• DO THIS:
Copy the material word for word, starting at the line that contains "Task: Select the" and continuing through the end of the material. Leave the pictures out of your copy.

** START LISTED ENTRIES **

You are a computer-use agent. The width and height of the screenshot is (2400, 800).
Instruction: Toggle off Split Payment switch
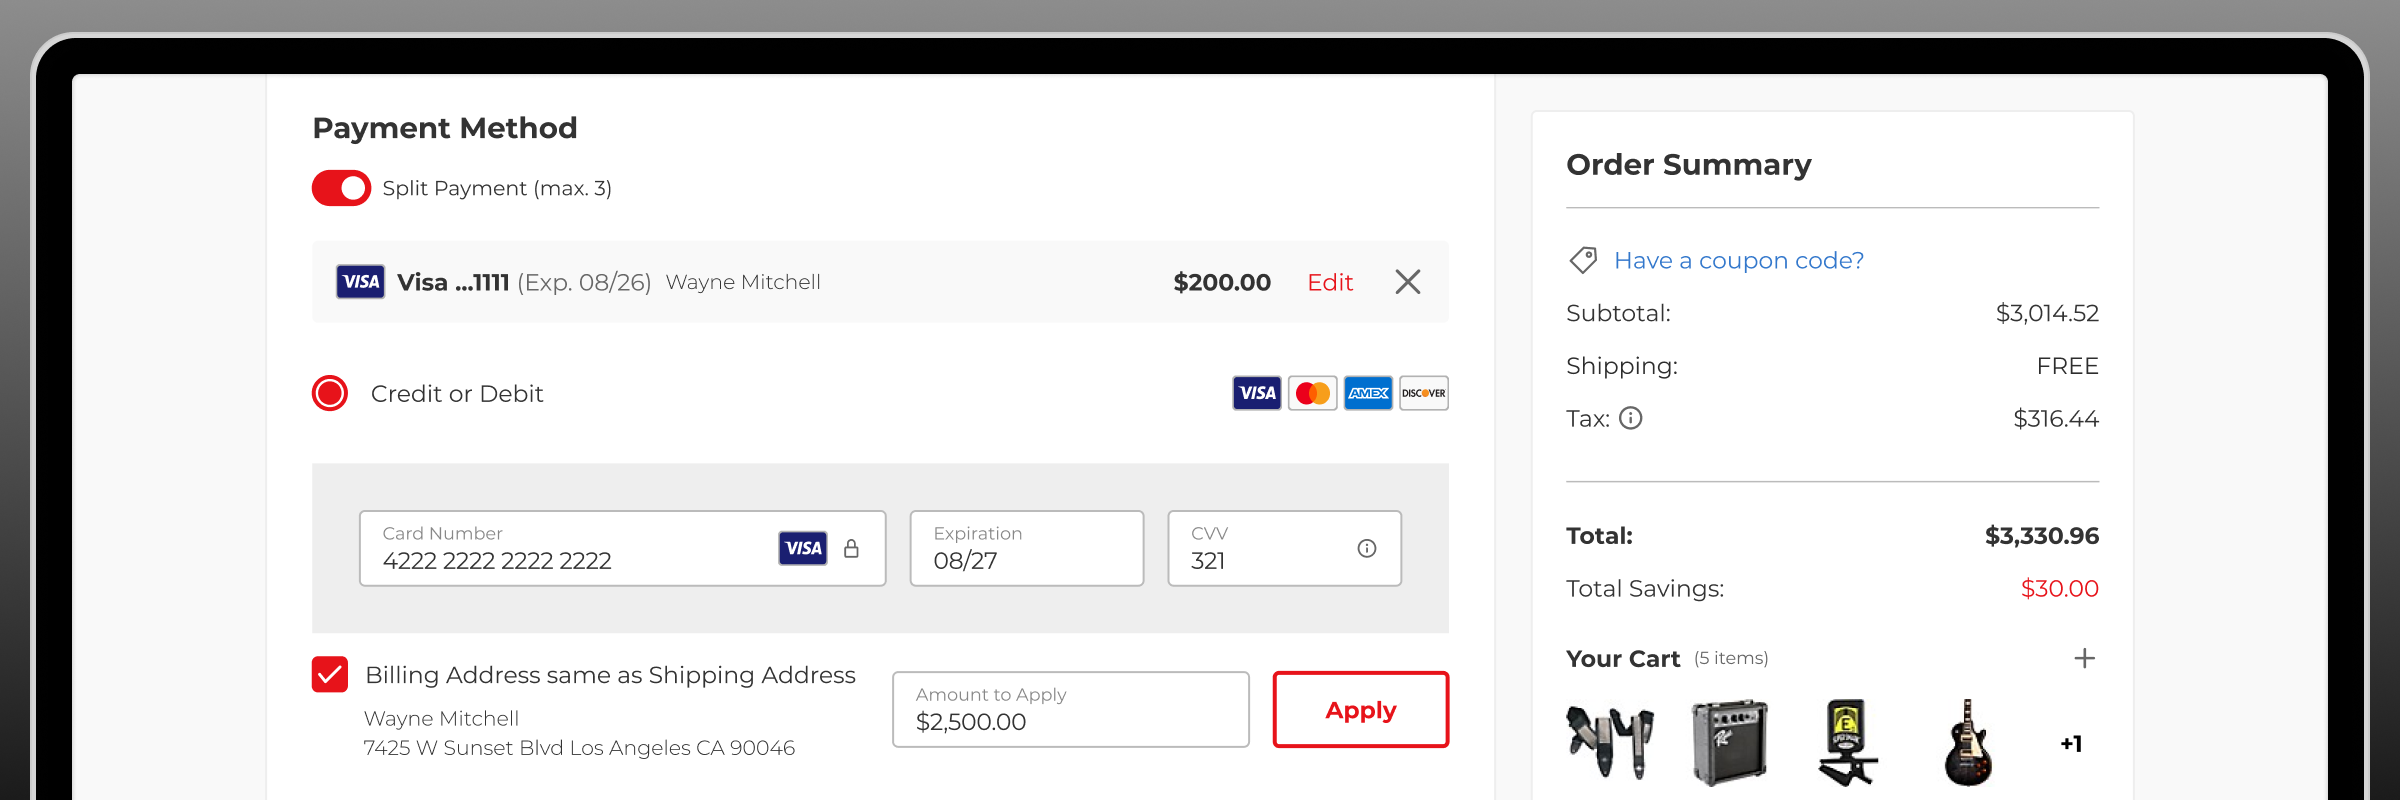[341, 188]
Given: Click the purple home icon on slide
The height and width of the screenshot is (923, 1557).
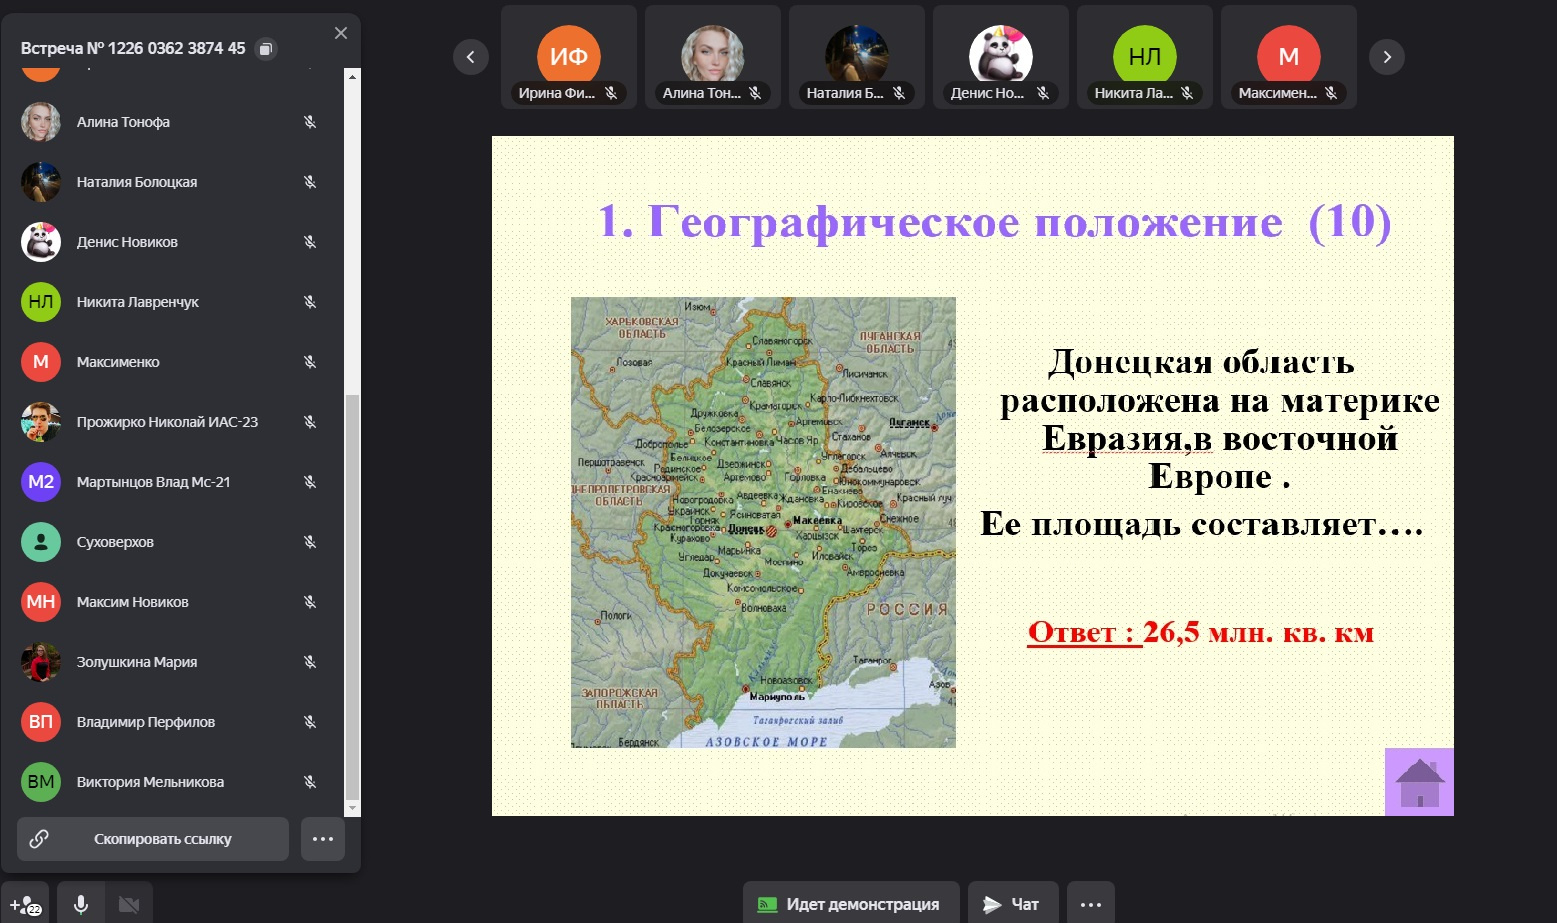Looking at the screenshot, I should 1419,782.
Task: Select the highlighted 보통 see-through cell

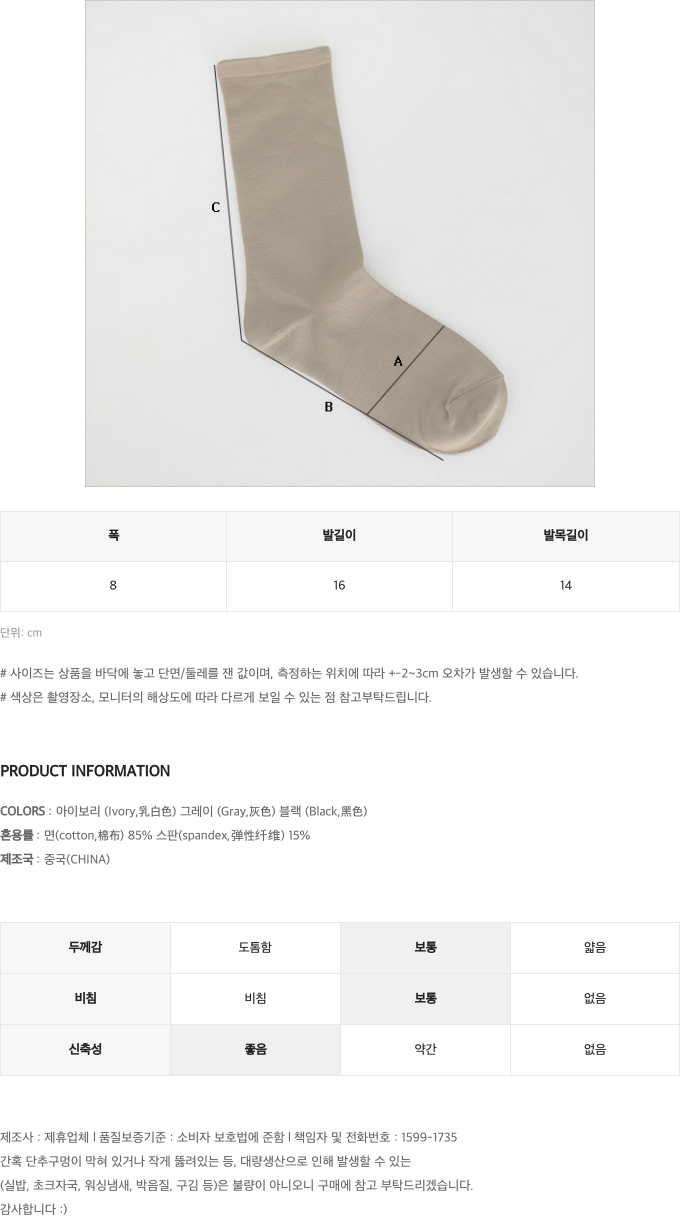Action: (425, 999)
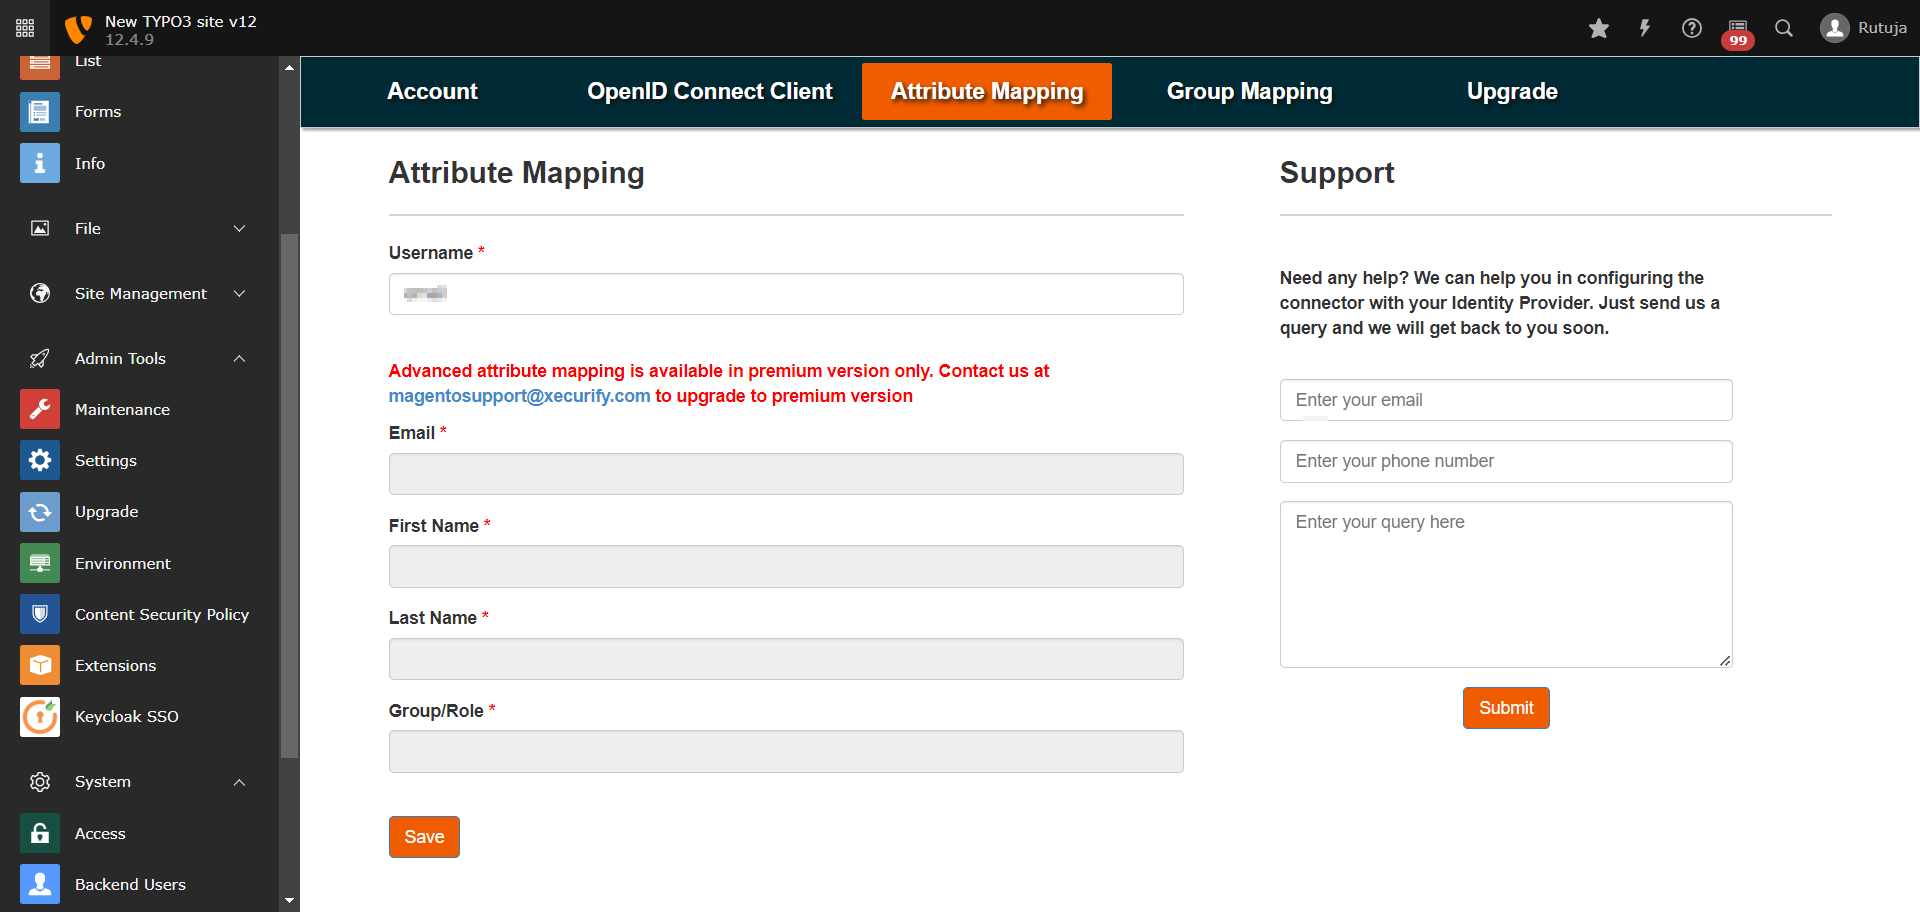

** END LISTED ENTRIES **

• TASK RESULT:
Task: Select the highlighted 보통 see-through cell

Action: (425, 999)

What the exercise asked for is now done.